EXERCISE:
Return the forum post about counting beats in full, word for word.

EXCERPTED TEXT:
Not sure what BC level your at but I'll try and help, although what you've been doing seems fairly close.

When I'm listening to something, opposed to trying to learn a new piece, I can easily hear what is 4 beats per bar (1234) and what is either 3 or 6 beats per bar. For example try counting 12341234etc to a waltz and you'll see that it quickly goes out of sync. So my original question was really how do I identify the 1234 beat of the song (a little more knowledge help me phrase that better than the original post :))

Shadow and Mike's answer go a long way to help, when you are just listening to a track.
For most pop, rock, blues stuff the bass drum pulse is on 1 and 3, with the snare drum pulse on 2 and 4.
Thump, tok, thump, tok = 1 2 3 4
That is gonna get you there 80% of the time.  As always there are variations, but that is a great place to start. Shadow
Like shadow said, the kick and the snare tend to drive the tempo of the song. I find that if I tap your foot or nod my head along to a song, it usually matches up to the beat and I can work out the tempo from there.
I listen to a lot of high energy, fast rhythm rock and when I'm foot tapping its always at a hundred miles an hour, especially if I'm really into it. But I'm learning to play songs, I'm beginning to listen and analyse differently. I would find myself tapping away thinking these must be fastly played bars say of 12341234123412341234 ie 4 quick bars of 4 strums when whats actually being played was 1+2+3+4+1+2+3+4+ 2 bars of 8 strums.

DATA LINES:

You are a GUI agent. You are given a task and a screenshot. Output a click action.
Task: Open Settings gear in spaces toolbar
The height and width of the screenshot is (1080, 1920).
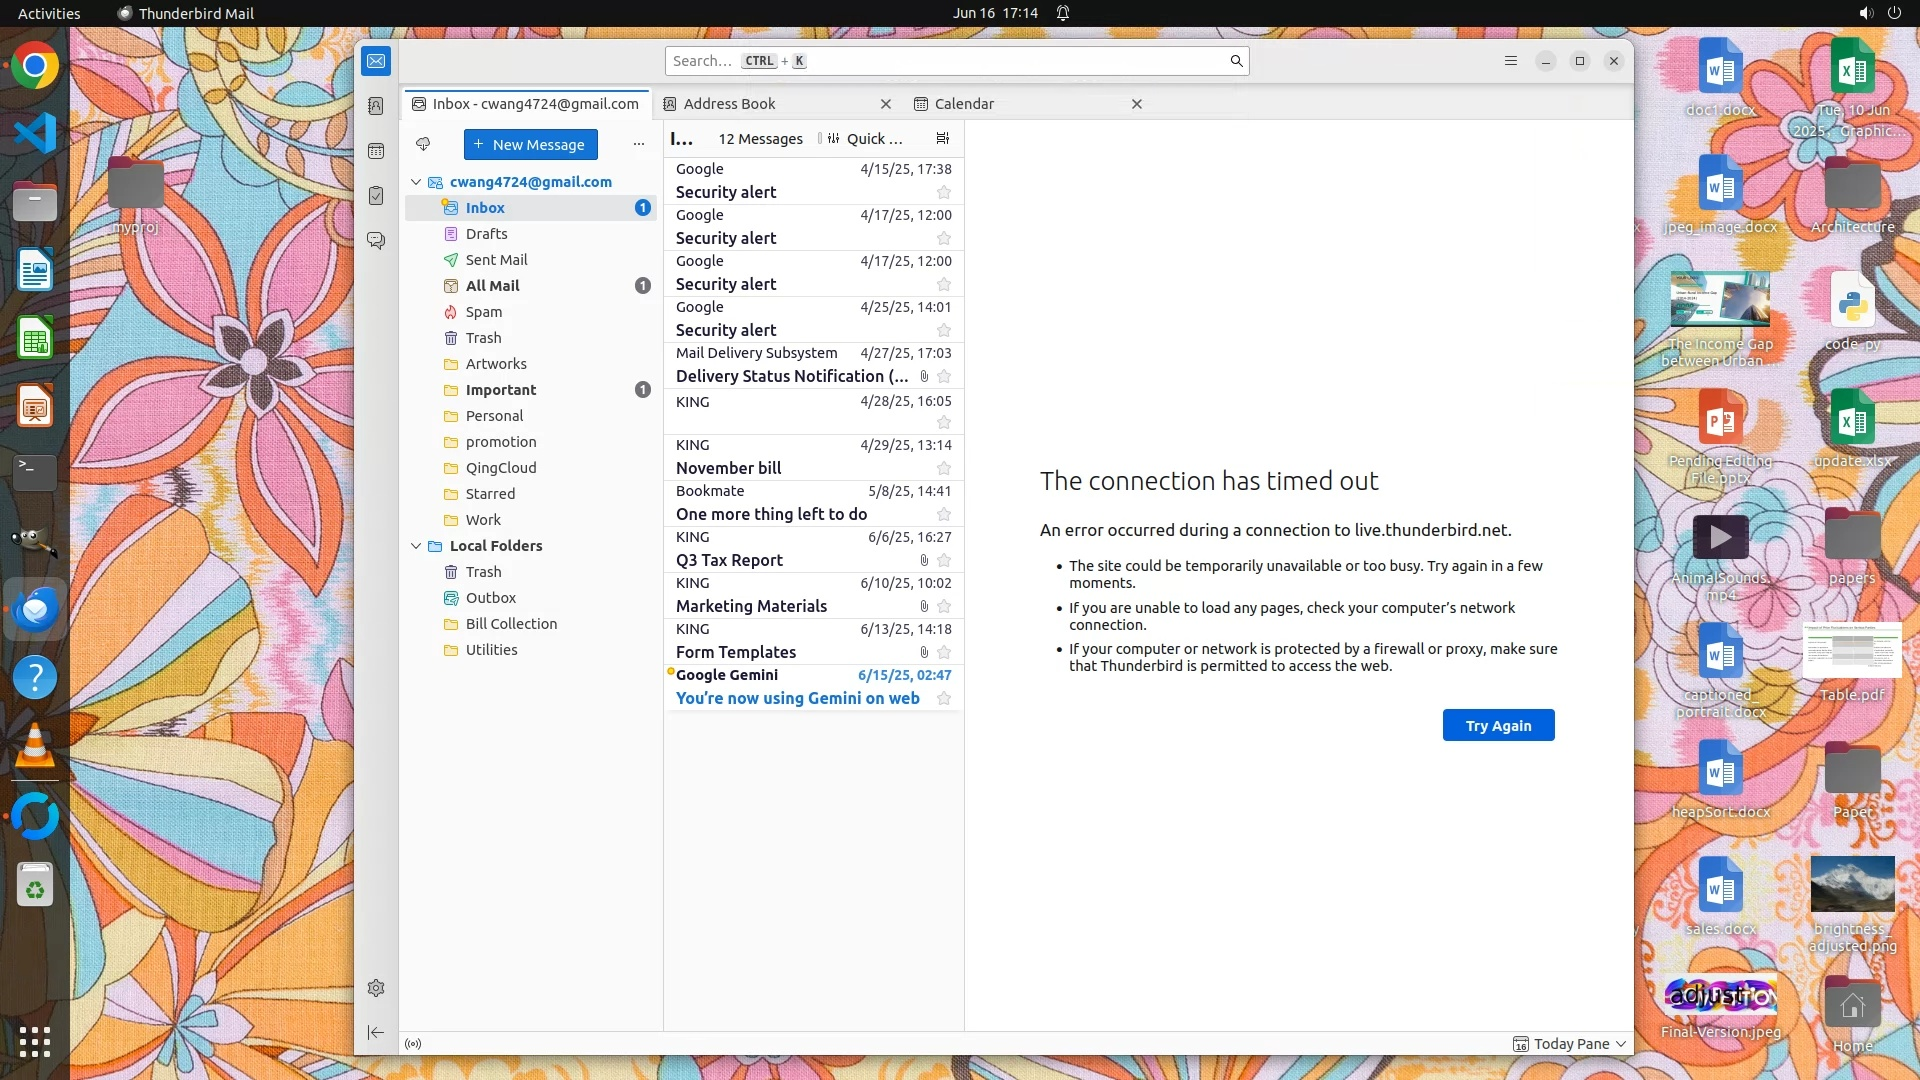[376, 988]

ANSWER TO THE EXERCISE:
Not sure what BC level your at but I'll try and help, although what you've been doing seems fairly close.

When I'm listening to something, opposed to trying to learn a new piece, I can easily hear what is 4 beats per bar (1234) and what is either 3 or 6 beats per bar. For example try counting 12341234etc to a waltz and you'll see that it quickly goes out of sync. So my original question was really how do I identify the 1234 beat of the song (a little more knowledge help me phrase that better than the original post :))

Shadow and Mike's answer go a long way to help, when you are just listening to a track.
For most pop, rock, blues stuff the bass drum pulse is on 1 and 3, with the snare drum pulse on 2 and 4.
Thump, tok, thump, tok = 1 2 3 4
That is gonna get you there 80% of the time.  As always there are variations, but that is a great place to start. Shadow
Like shadow said, the kick and the snare tend to drive the tempo of the song. I find that if I tap your foot or nod my head along to a song, it usually matches up to the beat and I can work out the tempo from there.
I listen to a lot of high energy, fast rhythm rock and when I'm foot tapping its always at a hundred miles an hour, especially if I'm really into it. But I'm learning to play songs, I'm beginning to listen and analyse differently. I would find myself tapping away thinking these must be fastly played bars say of 12341234123412341234 ie 4 quick bars of 4 strums when whats actually being played was 1+2+3+4+1+2+3+4+ 2 bars of 8 strums.